Advertisement

Rays Kevin Cash has a case for AL Manager of the Year award

 
Published Nov. 13, 2018|Updated Nov. 13, 2018

ST. PETERSBURG – The Rays have already shown their appreciation for the job Kevin Cash did in managing them through roster renovation, injuries and strategic innovation to win 90 games by rewarding him with a contract extension through 2024.

Tuesday, we will see what members of the Baseball Writers' Association of America who vote for the American League Manager of the Year award thought.

Cash is not likely to win the award.

Voters typically favor the manager who does the most with the least, which this year, by a slim margin, would be Oakland's Bob Melvin, or the manager who wins the most, which would be Boston's Alex Cora (with voting based on the regular season).

But Cash did pretty well, too.

His ability to remain positive and consistent in his approach while steering the team through a winter/spring purge of veterans, 3-12 start and the mid-April loss of centerfielder Kevin Kiermaier to injury, then subsequent roster transition and implementation of the revolutionary opener pitching strategy was impressive to those in and outside the organization.

Cash, 40, as usual, spread the credit elsewhere.

To his bosses above.
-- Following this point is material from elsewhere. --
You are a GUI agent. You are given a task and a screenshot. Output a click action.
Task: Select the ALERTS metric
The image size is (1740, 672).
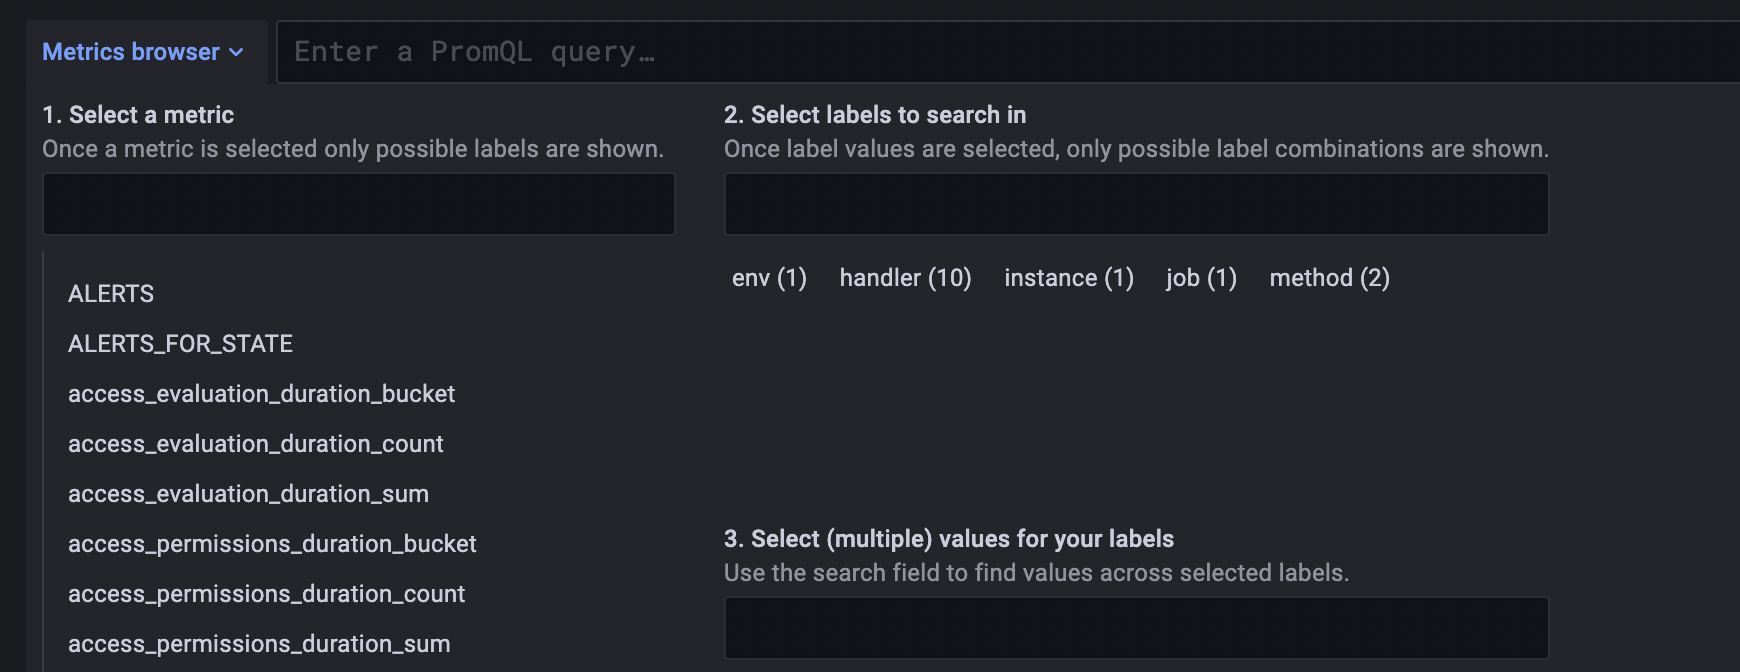click(110, 293)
To the coaches and staff at his side. And repeatedly to his players, whoever they were at the time as the Rays used a club-record 54 players, including 23 rookies, and had only three on the active roster all season.

RELATED: Why Rays gave Cash such a long contract extension

"Especially the effort level and the buy in,'' Cash said. "I think I said "buy-in" 500 times throughout the course of the year and it kind of resonates. Those guys really understood what we were trying to accomplish. We threw a lot of different thoughts at them and they really responded and made the Rays, made me, look a lot smarter than I am.''

That humility is one of the traits top Rays executives cite in their praise of Cash, along with his energy, consistency, toughness and leadership ability.

Worth noting, he was the only manager of the year finalist in either league whose team didn't make the playoffs. (Also worth noting, MLB Network analysts Dan O'Dowd and John Smoltz both said Monday night Cora deserved to be the runaway winner, that there was a "bias" against managers on teams with big payrolls.)
Since coming to the Rays in 2015 with no previous managing experience to replace Joe Maddon, Cash says he has learned much.

RELATED: How Rays Cash made things turn out okay

That includes basics such a better management of the bullpen and control of the running game to philosophical issues such as striking the balance between being close with the players but understanding they don't like some of your decisions.

Also, especially in 2018, consistency.

"It means a lot to the players,'' Cash said. "I've learned that over the years. Showing up being the same person means a lot after tough wins, tough losses. They understand that, they can appreciate that a little bit more.''

And a lot of people now appreciate the job Cash did.